**EXERCISE**
Reproduce each of the rows below verbatim, without altering any character.

**SUPPLIED MATERIAL**
+ + + + + + +

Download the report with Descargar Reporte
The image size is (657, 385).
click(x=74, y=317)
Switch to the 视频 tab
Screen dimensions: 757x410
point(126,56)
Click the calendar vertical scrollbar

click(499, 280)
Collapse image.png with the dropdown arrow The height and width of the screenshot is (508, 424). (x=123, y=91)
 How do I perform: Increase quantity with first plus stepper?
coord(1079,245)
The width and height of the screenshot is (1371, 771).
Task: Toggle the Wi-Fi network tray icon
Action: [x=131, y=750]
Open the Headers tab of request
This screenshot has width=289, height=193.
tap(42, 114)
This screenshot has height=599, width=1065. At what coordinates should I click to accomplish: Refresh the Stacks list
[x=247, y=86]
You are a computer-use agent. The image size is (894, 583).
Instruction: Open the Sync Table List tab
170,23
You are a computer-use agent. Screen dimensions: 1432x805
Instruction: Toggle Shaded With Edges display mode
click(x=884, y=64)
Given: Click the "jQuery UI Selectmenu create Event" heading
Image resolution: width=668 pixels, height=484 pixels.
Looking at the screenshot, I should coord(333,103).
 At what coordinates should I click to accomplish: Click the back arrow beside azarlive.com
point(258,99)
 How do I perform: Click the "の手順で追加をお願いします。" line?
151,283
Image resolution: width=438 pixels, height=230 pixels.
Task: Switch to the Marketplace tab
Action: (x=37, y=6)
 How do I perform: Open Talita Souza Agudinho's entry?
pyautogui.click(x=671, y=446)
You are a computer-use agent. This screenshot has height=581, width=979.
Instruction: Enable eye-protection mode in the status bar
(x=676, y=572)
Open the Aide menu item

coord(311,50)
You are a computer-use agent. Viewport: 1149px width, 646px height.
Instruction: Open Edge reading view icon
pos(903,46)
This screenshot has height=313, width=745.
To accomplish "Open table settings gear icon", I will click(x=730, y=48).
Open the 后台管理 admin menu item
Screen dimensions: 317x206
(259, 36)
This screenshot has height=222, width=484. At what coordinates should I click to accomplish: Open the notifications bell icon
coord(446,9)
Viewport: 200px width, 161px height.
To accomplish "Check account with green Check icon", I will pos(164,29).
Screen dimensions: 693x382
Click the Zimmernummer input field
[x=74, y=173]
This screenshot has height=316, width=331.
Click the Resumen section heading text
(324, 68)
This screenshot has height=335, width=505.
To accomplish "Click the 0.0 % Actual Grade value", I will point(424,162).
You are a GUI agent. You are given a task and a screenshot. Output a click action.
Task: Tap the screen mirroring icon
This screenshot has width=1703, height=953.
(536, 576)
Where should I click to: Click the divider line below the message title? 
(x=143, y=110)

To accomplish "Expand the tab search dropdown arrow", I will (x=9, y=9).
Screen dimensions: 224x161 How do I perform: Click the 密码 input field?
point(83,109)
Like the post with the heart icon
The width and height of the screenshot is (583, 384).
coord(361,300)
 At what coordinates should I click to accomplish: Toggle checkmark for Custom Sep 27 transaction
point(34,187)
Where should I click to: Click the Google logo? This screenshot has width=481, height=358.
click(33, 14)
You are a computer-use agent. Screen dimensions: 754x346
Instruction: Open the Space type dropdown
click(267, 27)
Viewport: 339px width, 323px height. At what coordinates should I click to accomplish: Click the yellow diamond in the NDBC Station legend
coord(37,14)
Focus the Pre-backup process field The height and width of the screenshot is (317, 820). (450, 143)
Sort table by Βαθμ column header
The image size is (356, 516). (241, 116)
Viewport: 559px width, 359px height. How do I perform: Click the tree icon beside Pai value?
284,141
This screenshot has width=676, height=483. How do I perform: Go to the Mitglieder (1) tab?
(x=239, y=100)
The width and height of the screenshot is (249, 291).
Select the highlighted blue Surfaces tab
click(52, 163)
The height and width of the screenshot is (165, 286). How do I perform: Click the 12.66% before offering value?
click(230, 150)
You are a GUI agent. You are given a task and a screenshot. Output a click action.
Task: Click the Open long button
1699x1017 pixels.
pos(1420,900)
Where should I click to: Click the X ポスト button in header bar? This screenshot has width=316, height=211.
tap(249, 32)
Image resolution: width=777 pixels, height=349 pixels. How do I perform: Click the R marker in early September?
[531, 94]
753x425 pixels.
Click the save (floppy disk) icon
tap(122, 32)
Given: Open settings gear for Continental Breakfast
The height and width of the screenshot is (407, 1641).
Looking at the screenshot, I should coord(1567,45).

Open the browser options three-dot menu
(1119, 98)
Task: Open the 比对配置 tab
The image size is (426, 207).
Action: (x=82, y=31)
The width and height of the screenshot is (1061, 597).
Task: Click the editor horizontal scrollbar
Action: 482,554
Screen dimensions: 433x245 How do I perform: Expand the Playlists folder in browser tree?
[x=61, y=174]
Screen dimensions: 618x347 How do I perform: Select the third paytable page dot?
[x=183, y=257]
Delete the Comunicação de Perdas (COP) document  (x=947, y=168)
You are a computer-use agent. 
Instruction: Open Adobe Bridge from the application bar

+ + + + + + +

**SOLUTION TO THIS EXERCISE**
Download the report with Descargar Reporte
The image size is (657, 385).
click(x=74, y=317)
Switch to the 视频 tab
Screen dimensions: 757x410
point(126,56)
Click the calendar vertical scrollbar

click(499, 280)
Collapse image.png with the dropdown arrow The height and width of the screenshot is (508, 424). (x=123, y=91)
 How do I perform: Increase quantity with first plus stepper?
coord(1079,245)
The width and height of the screenshot is (1371, 771).
Task: Toggle the Wi-Fi network tray icon
Action: [x=131, y=750]
Open the Headers tab of request
This screenshot has width=289, height=193.
tap(42, 114)
This screenshot has height=599, width=1065. At what coordinates should I click to accomplish: Refresh the Stacks list
[x=247, y=86]
You are a computer-use agent. The image size is (894, 583).
Instruction: Open the Sync Table List tab
170,23
You are a computer-use agent. Screen dimensions: 1432x805
Instruction: Toggle Shaded With Edges display mode
click(x=884, y=64)
Given: Click the "jQuery UI Selectmenu create Event" heading
Image resolution: width=668 pixels, height=484 pixels.
Looking at the screenshot, I should coord(333,103).
 At what coordinates should I click to accomplish: Click the back arrow beside azarlive.com
point(258,99)
 How do I perform: Click the "の手順で追加をお願いします。" line?
151,283
Image resolution: width=438 pixels, height=230 pixels.
Task: Switch to the Marketplace tab
Action: (x=37, y=6)
 How do I perform: Open Talita Souza Agudinho's entry?
pyautogui.click(x=671, y=446)
You are a computer-use agent. This screenshot has height=581, width=979.
Instruction: Enable eye-protection mode in the status bar
(x=676, y=572)
Open the Aide menu item

coord(311,50)
You are a computer-use agent. Viewport: 1149px width, 646px height.
Instruction: Open Edge reading view icon
pos(903,46)
This screenshot has height=313, width=745.
To accomplish "Open table settings gear icon", I will click(x=730, y=48).
Open the 后台管理 admin menu item
Screen dimensions: 317x206
(259, 36)
This screenshot has height=222, width=484. At what coordinates should I click to accomplish: Open the notifications bell icon
coord(446,9)
Viewport: 200px width, 161px height.
To accomplish "Check account with green Check icon", I will pos(164,29).
Screen dimensions: 693x382
Click the Zimmernummer input field
[x=74, y=173]
This screenshot has height=316, width=331.
Click the Resumen section heading text
(324, 68)
This screenshot has height=335, width=505.
To accomplish "Click the 0.0 % Actual Grade value", I will point(424,162).
You are a GUI agent. You are given a task and a screenshot. Output a click action.
Task: Tap the screen mirroring icon
This screenshot has width=1703, height=953.
(536, 576)
Where should I click to: Click the divider line below the message title? 
(x=143, y=110)

To accomplish "Expand the tab search dropdown arrow", I will (x=9, y=9).
Screen dimensions: 224x161 How do I perform: Click the 密码 input field?
point(83,109)
Like the post with the heart icon
The width and height of the screenshot is (583, 384).
coord(361,300)
 At what coordinates should I click to accomplish: Toggle checkmark for Custom Sep 27 transaction
point(34,187)
Where should I click to: Click the Google logo? This screenshot has width=481, height=358.
click(33, 14)
You are a computer-use agent. Screen dimensions: 754x346
Instruction: Open the Space type dropdown
click(267, 27)
Viewport: 339px width, 323px height. At what coordinates should I click to accomplish: Click the yellow diamond in the NDBC Station legend
coord(37,14)
Focus the Pre-backup process field The height and width of the screenshot is (317, 820). (450, 143)
Sort table by Βαθμ column header
The image size is (356, 516). (241, 116)
Viewport: 559px width, 359px height. How do I perform: Click the tree icon beside Pai value?
284,141
This screenshot has width=676, height=483. How do I perform: Go to the Mitglieder (1) tab?
(x=239, y=100)
The width and height of the screenshot is (249, 291).
Select the highlighted blue Surfaces tab
click(52, 163)
The height and width of the screenshot is (165, 286). How do I perform: Click the 12.66% before offering value?
click(230, 150)
You are a GUI agent. You are given a task and a screenshot. Output a click action.
Task: Click the Open long button
1699x1017 pixels.
pos(1420,900)
Where should I click to: Click the X ポスト button in header bar? This screenshot has width=316, height=211.
tap(249, 32)
Image resolution: width=777 pixels, height=349 pixels. How do I perform: Click the R marker in early September?
[531, 94]
753x425 pixels.
Click the save (floppy disk) icon
tap(122, 32)
Given: Open settings gear for Continental Breakfast
The height and width of the screenshot is (407, 1641).
Looking at the screenshot, I should coord(1567,45).

Open the browser options three-dot menu
(1119, 98)
Task: Open the 比对配置 tab
The image size is (426, 207).
Action: (x=82, y=31)
The width and height of the screenshot is (1061, 597).
Task: Click the editor horizontal scrollbar
Action: 482,554
Screen dimensions: 433x245 How do I perform: Expand the Playlists folder in browser tree?
[x=61, y=174]
Screen dimensions: 618x347 How do I perform: Select the third paytable page dot?
[x=183, y=257]
Delete the Comunicação de Perdas (COP) document  (x=947, y=168)
You are a computer-use agent. 
Instruction: Open Adobe Bridge from the application bar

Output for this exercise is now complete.